* [Required action]: Leave out all pictures while repeating the records exactly and completely.

* [Source data]:
· · · · · · ·
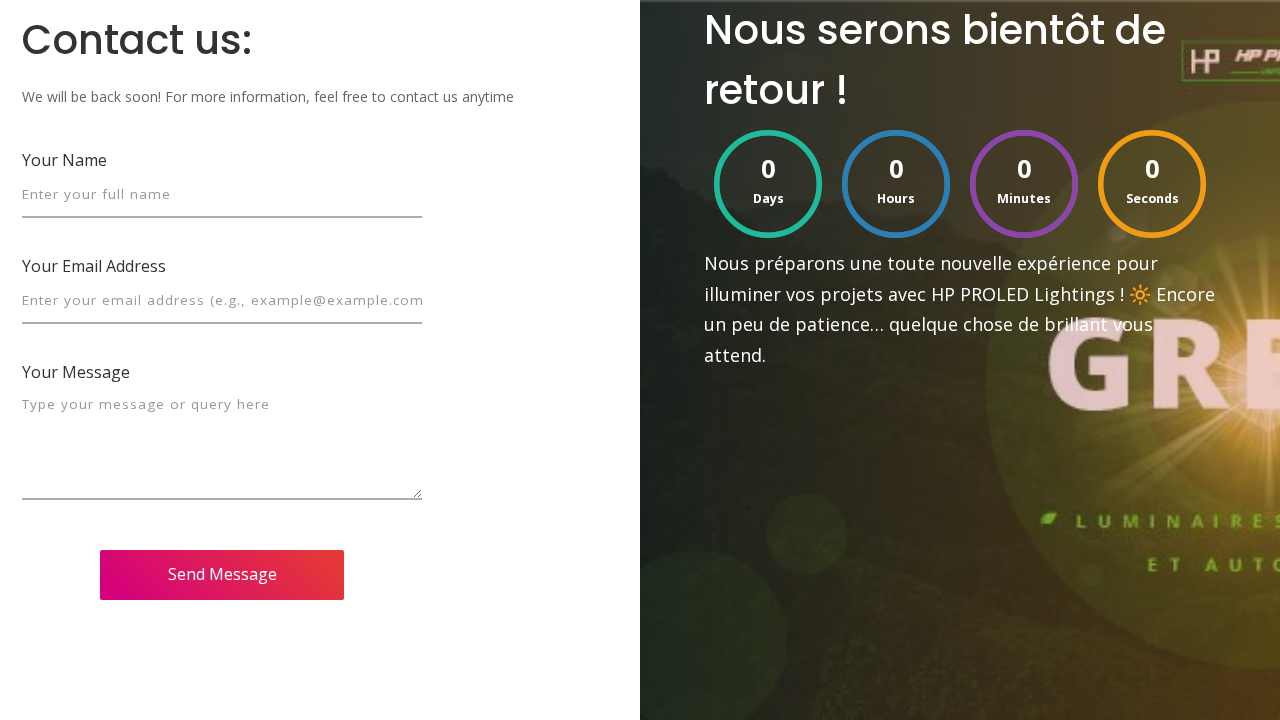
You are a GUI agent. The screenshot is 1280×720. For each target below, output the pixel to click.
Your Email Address (94, 266)
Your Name (64, 160)
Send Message (222, 574)
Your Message (76, 372)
· · · · · · ·
* [Task result]:
You are a GUI agent. The screenshot is 1280×720. For each target below, output the pixel to click.
Your Email Address (94, 266)
Your Name (64, 160)
Send Message (222, 574)
Your Message (76, 372)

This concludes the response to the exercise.